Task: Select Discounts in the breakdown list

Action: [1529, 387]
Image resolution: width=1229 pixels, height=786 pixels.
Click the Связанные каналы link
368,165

SET EXERCISE: Reproduce every row above, line for line, with no changes.

ANSWER:
Task: Select Discounts in the breakdown list

Action: [1529, 387]
Image resolution: width=1229 pixels, height=786 pixels.
Click the Связанные каналы link
368,165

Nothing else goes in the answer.